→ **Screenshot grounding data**
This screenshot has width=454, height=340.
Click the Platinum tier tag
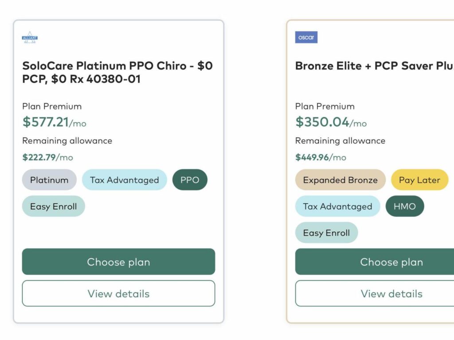click(49, 180)
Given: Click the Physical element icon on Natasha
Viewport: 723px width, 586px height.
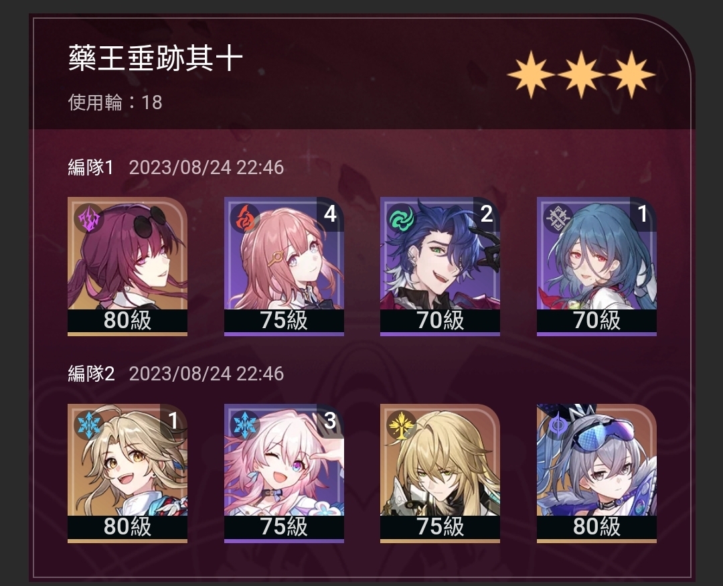Looking at the screenshot, I should click(558, 218).
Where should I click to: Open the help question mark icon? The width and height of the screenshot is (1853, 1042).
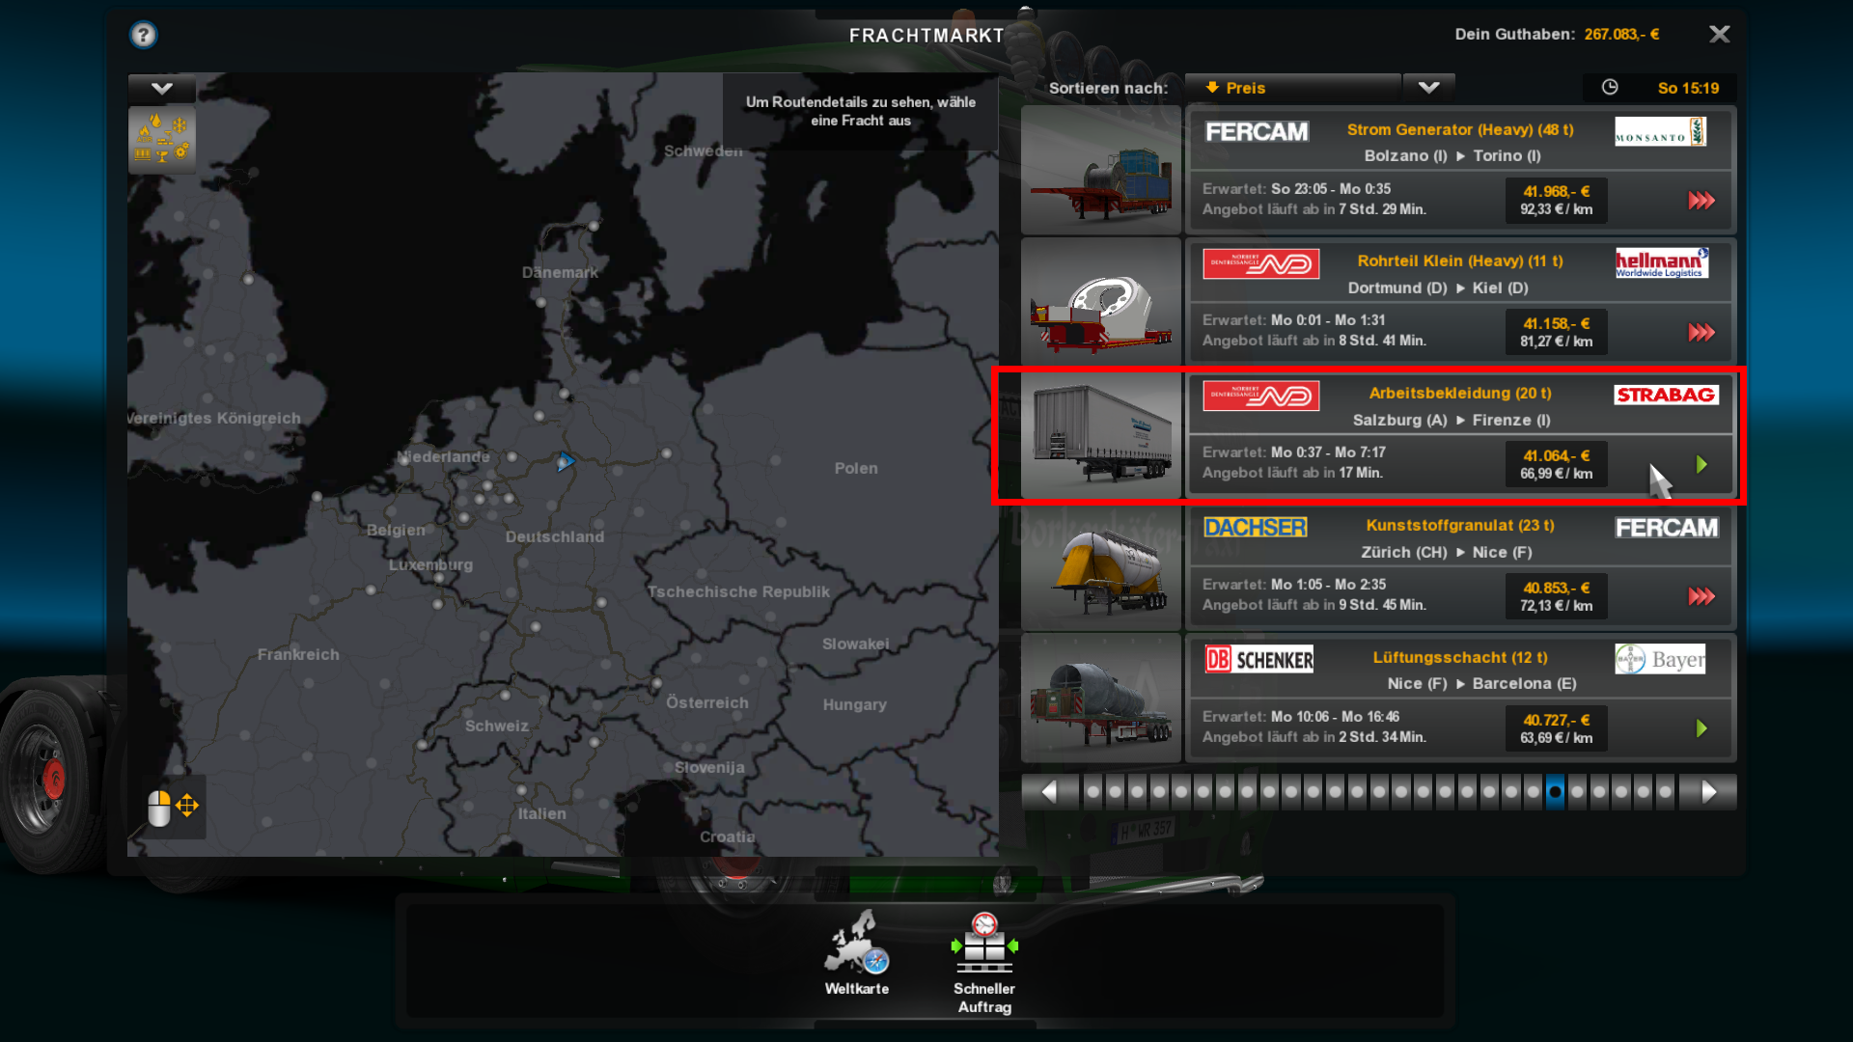coord(143,36)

→ **TASK DIRECTIONS**
Apart from the images, every line above is to be given again exactly.

→ **OUTPUT BELOW**
This screenshot has width=454, height=340.
Click the Platinum tier tag
click(49, 180)
Given: Click the Physical element icon on Natasha
Viewport: 723px width, 586px height.
Looking at the screenshot, I should click(558, 218).
Where should I click to: Open the help question mark icon? The width and height of the screenshot is (1853, 1042).
coord(143,36)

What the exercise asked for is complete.